Megan Knott, executive director of Tourism Kingston, says the UNESCO-recognized city has scenic driving routes through the city and along the water, including the Fort Henry National Historic Site, the sprawling Queen’s University campus and beautiful conservation areas.
“You can travel along the water and there’s around 20 sites to take in safely from your car,” Knott says, “or safely stop for a few moments to see it in person, have a bite to eat and get back on the road.”
Downtown restaurants are offering storefront takeout service, she says, so visitors can pick up a meal and enjoy a picnic in one of many city parks.
Kingston: When it’s safe to stay longer, Kingston’s plans for street life are already in the works, including a downtown promenade to allow shopping and dining with recommended distances.

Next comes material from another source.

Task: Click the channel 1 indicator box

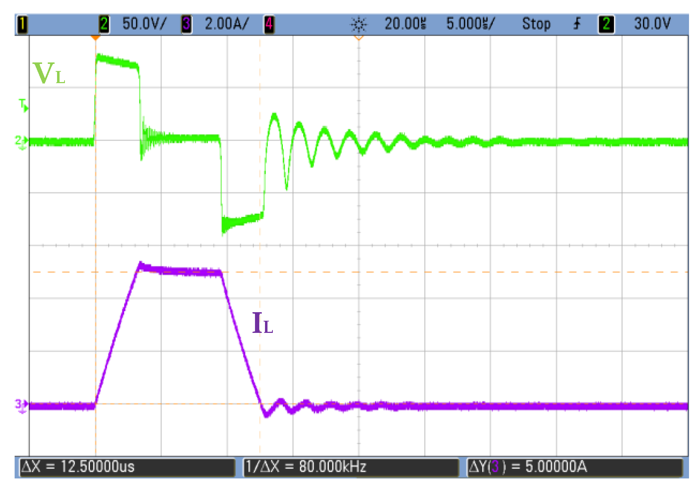Action: 22,24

“We’re constantly evolving,” Knott says. “We call ourselves ‘Kingston: Fresh Made Daily’ — you can’t experience the same thing twice in Kingston.”
Everything changes seasonally, from culinary offerings and wine selection, to various cityand nature-focused attractions. Knott says Kingston’s artisans provide one-of-a-kind keepsakes and experiences.

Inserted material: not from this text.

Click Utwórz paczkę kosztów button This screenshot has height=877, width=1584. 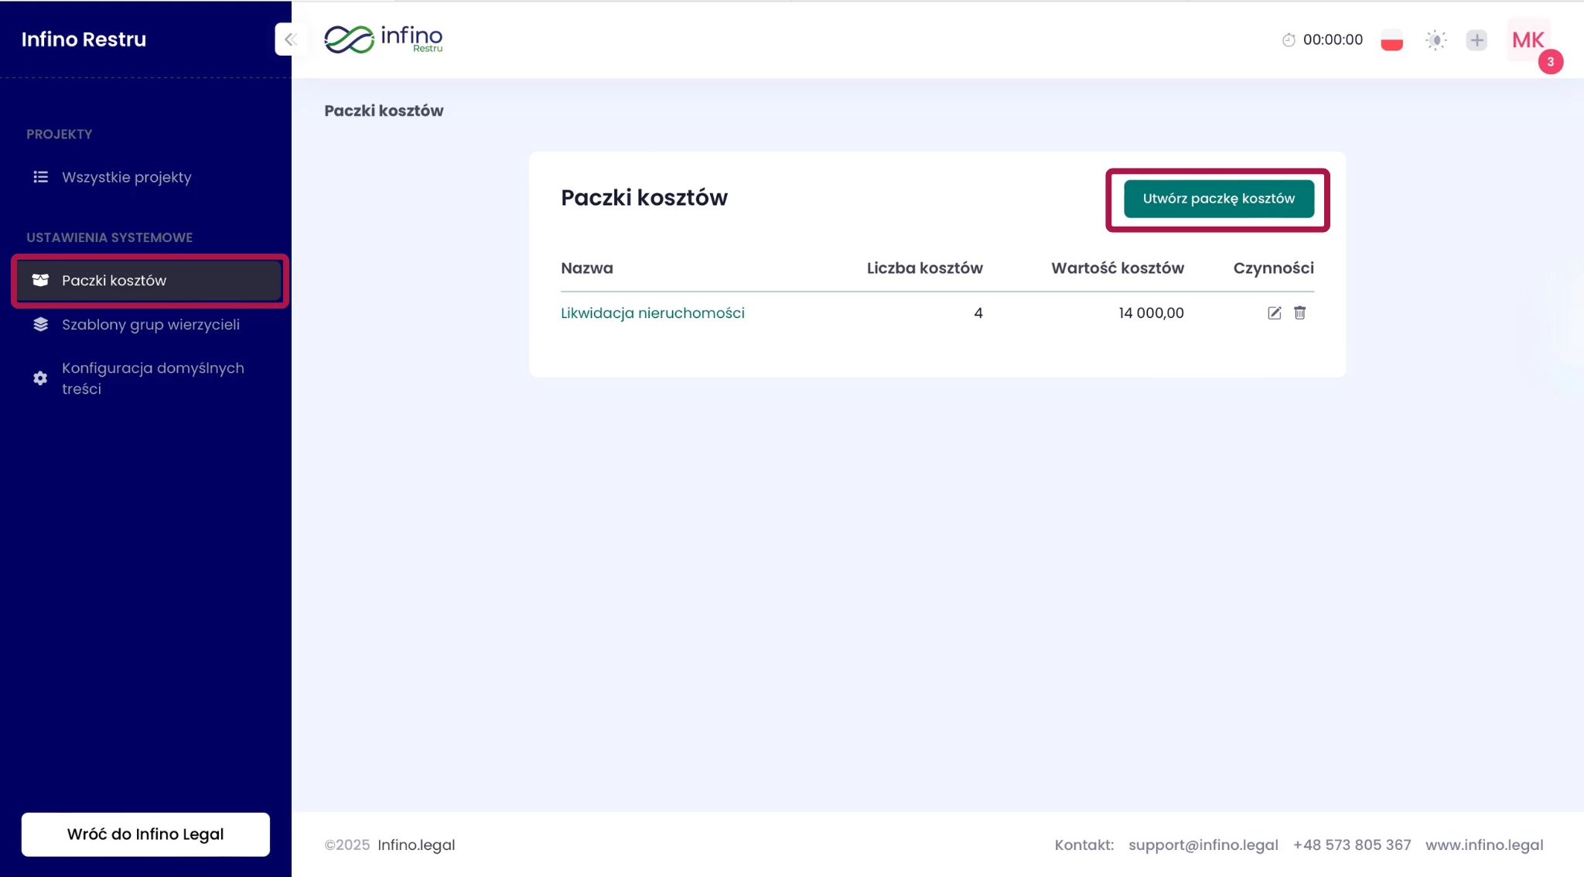point(1218,199)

“We’re a city of makers and we’re very proud of that,” she says. “We try to keep the authenticity of Kingston by highlighting the people that make that ambience what it is.” Erieau to Chatham to Pelee Island: “My wife and I usually stop at a place called Erieau,” Mitchell says. “It’s a really interesting spot that has two bodies of water on either side — they have a little park, a really nice pier, a beach, right on Lake Erie. It’s just a strange little land mass that feels unique.”
Drive to Chatham and spend the night at the Retro Suites Hotel — a regional highlight, according to Mitchell. “It’s a remarkable spot,” he says. “I’ve never stayed in a hotel like that in Ontario.”
Up next? Pelee Island for two nights to explore the natural beauty and unique culture — and of course that famous wine. “The island is just something else,” Mitchell says. “Pelee Islanders are a whole different breed.”
Perth: Recent retirees might love an opportunity for “a romantic weekend away,” Mitchell says.
“I would strongly recommend staying at a bed and breakfast near Perth called Clyde Hall,” he says. “It’s amazing, run by a couple — they ran a famous bakery for a number of years. I’ve never eaten so well in my life.”
Mitchell describes Lanark County as “gorgeous” and says Perth and other nearby areas are idyllic places to explore. “I would argue Stewart Park (in Perth) is the crown jewel there.”
Before you go
Wait for lockdown to lift in Ontario. Before travelling anywhere: check provincial and local regulations; plan your stops and call ahead; consult your doctor; and pack protective and cleaning supplies.